## [Exercise goal]
All lines from the one bearing "Image resolution: width=499" through the end of the data below must be printed exactly as they stand, with pictures removed.

## [Records for the task]
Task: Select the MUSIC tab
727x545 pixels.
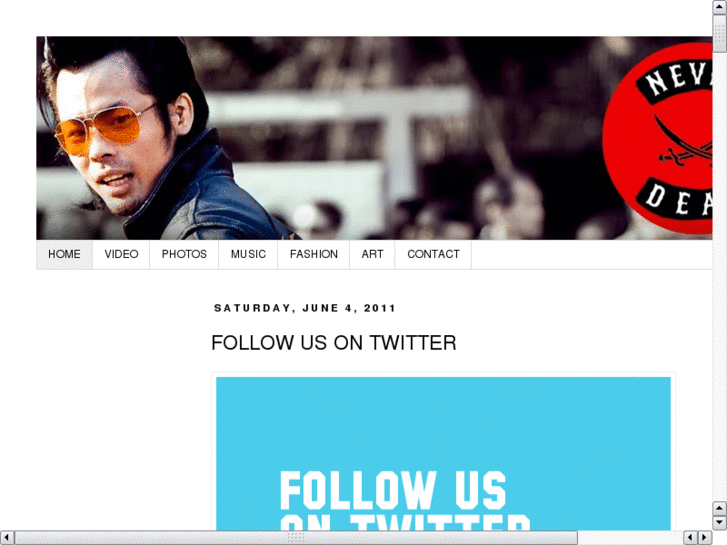Action: tap(248, 254)
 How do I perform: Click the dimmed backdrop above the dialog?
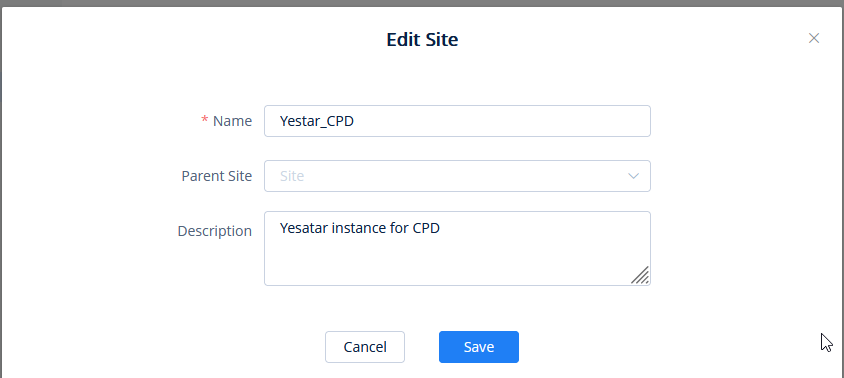pyautogui.click(x=422, y=3)
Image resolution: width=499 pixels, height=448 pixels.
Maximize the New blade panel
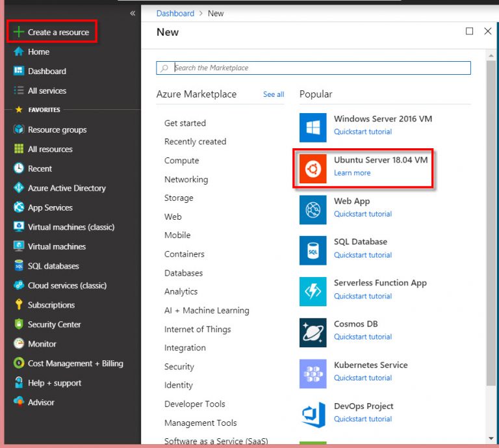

## [Expected answer]
Image resolution: width=499 pixels, height=448 pixels.
Maximize the New blade panel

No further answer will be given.